See Runtime, TLS, and Drivers and
Feature Flags before changing them.
Worker Role
A process can register one task, a batch task, or a set of reusable job definitions:
let worker = WorkerOptions::default()
.define_job::<SendEmail>()
.define_batch_job::<ImportContacts>()
.define_jobs(reporting_jobs())
.add_forbidden_flag("high_memory")
.init()
.await?;
Use add_forbidden_flag(...) for specialized workers that must refuse jobs with
certain flags. This is a filtering rule for the worker process; it does not
register a handler by itself.
Throughput And Latency
The primary knobs are concurrency(...), poll_interval(...), local queueing,
and optional batched writes.
use std::time::Duration;
let worker = WorkerOptions::default()
.concurrency(10)
.poll_interval(Duration::from_millis(500))
.complete_job_batch_delay(Duration::from_millis(5))
.fail_job_batch_delay(Duration::from_millis(5))
.define_job::<SendEmail>()
.init()
.await?;
concurrency(...) controls how many jobs can run at the same time.
poll_interval(...) controls fallback polling and future scheduled job checks.
For higher-throughput workloads, Local Queue can
batch-fetch jobs from PostgreSQL and distribute them locally.
Scheduling
Use with_cron(...) for recurring jobs. Text input returns a result because it
can fail to parse:
let worker = WorkerOptions::default()
.define_job::<SendDigest>()
.with_cron("0 8 * * * send_digest")?
.init()
.await?;
Typed cron builders and raw crontab values can also be added through
with_cron(...) or with_crons(...). See Cron Jobs for
the scheduling guide and Scheduling Model for the
underlying concepts.
Application Integration
Use extensions for shared application state, hooks for lifecycle behavior, and shutdown settings when the host application already owns process signals:
use std::time::Duration;
let worker = WorkerOptions::default()
.add_extension(app_config)
.listen_os_shutdown_signals(false)
.shutdown_signal(host_shutdown())
.shutdown_grace_period(Duration::from_secs(5))
.define_job::<SendEmail>()
.init()
.await?;
Shutdown configuration controls when the worker starts graceful shutdown, how long in-flight jobs may continue, and when shutdown-aborted jobs should be made eligible for retry.
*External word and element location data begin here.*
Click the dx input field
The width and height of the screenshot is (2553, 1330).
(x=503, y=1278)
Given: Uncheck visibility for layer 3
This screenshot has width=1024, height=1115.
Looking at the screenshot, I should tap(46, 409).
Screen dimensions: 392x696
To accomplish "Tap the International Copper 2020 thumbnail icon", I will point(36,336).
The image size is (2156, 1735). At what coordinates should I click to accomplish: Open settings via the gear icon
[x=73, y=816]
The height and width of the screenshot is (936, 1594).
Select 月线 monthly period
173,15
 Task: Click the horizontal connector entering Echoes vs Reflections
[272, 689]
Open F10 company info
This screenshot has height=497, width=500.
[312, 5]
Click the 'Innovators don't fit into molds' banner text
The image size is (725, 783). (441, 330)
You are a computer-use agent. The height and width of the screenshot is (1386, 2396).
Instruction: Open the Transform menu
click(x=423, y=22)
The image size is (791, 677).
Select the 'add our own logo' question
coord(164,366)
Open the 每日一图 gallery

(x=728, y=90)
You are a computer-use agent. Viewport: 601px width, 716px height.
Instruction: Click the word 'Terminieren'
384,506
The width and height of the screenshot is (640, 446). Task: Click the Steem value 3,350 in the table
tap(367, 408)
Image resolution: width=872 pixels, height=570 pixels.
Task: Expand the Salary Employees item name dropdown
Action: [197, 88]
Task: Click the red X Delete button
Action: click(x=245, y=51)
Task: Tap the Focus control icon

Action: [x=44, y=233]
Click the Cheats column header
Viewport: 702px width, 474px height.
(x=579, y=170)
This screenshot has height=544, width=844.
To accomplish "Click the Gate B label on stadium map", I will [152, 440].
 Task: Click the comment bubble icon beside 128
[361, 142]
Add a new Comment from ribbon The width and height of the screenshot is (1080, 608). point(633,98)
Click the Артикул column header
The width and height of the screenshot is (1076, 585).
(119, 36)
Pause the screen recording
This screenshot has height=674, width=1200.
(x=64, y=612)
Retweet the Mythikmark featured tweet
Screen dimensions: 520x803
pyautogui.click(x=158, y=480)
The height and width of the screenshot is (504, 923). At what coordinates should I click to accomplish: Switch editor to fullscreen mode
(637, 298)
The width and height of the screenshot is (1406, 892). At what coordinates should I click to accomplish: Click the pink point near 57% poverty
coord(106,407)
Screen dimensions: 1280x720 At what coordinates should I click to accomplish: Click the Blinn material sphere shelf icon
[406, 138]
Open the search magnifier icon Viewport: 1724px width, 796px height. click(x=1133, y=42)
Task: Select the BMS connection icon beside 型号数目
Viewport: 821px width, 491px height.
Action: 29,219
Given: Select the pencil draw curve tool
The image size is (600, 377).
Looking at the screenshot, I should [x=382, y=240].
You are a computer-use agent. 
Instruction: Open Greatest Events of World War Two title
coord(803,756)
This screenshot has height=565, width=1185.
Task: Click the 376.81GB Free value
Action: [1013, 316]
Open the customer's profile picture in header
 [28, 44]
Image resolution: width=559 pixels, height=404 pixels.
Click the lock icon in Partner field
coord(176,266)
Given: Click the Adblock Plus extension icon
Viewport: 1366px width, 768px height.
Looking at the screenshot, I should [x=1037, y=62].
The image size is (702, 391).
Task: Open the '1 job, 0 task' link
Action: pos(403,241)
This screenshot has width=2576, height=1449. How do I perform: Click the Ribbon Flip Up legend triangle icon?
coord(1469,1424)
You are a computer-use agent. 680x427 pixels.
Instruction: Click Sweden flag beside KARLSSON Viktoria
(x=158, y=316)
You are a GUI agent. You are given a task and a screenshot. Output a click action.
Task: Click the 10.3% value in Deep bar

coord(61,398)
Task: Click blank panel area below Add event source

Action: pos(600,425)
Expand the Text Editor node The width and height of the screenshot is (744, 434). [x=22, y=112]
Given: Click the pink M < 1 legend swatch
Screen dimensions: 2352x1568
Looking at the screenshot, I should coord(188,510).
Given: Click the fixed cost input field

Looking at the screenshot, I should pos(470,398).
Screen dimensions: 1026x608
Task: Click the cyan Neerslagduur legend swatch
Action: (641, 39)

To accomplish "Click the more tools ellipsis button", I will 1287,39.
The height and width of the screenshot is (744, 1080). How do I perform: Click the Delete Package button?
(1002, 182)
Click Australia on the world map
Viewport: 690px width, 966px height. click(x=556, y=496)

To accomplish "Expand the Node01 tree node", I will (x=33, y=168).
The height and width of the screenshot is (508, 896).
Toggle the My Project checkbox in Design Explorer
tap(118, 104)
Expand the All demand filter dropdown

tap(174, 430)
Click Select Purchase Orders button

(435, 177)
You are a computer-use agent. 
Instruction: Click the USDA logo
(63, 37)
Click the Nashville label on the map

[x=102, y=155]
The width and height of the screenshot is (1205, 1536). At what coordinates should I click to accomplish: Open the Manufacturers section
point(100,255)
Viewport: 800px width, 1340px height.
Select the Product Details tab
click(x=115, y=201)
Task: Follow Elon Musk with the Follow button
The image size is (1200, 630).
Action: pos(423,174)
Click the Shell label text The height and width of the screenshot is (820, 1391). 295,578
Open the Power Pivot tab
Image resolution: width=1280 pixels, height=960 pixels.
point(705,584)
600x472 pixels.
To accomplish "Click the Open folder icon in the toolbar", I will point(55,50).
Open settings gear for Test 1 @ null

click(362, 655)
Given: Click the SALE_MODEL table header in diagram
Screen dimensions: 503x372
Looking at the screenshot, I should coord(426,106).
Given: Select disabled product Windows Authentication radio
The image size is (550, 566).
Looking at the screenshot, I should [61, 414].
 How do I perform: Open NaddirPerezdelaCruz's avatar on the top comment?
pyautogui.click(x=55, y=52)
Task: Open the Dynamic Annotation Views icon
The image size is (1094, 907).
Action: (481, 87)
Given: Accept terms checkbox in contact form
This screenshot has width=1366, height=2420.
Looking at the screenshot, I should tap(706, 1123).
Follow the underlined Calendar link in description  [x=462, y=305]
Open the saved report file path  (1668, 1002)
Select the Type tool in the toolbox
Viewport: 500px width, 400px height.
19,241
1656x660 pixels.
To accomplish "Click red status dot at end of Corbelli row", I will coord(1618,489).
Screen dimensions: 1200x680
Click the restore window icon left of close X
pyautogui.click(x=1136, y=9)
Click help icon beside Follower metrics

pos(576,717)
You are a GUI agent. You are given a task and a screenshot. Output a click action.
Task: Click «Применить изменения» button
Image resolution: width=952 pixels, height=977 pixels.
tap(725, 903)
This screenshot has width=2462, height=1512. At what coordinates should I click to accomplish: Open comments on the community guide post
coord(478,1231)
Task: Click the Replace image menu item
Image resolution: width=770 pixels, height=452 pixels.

See Shutdown.
Recovery
Worker recovery is disabled by default. Enable it when your deployment needs jobs locked by crashed or unreachable workers to be released automatically:
use std::time::Duration;
let worker = WorkerOptions::default()
.heartbeat_interval(Duration::from_secs(30))
.sweep_interval(Duration::from_secs(60))
.sweep_threshold(Duration::from_secs(300))
.recovery_delay(Duration::from_secs(30))
.define_job::<SendEmail>()
.init()
.await?;
The recovery convenience setters enable recovery while setting their specific
interval or delay. Use worker_recovery(...) when you want to build and pass a
full recovery configuration object. See Worker Recovery.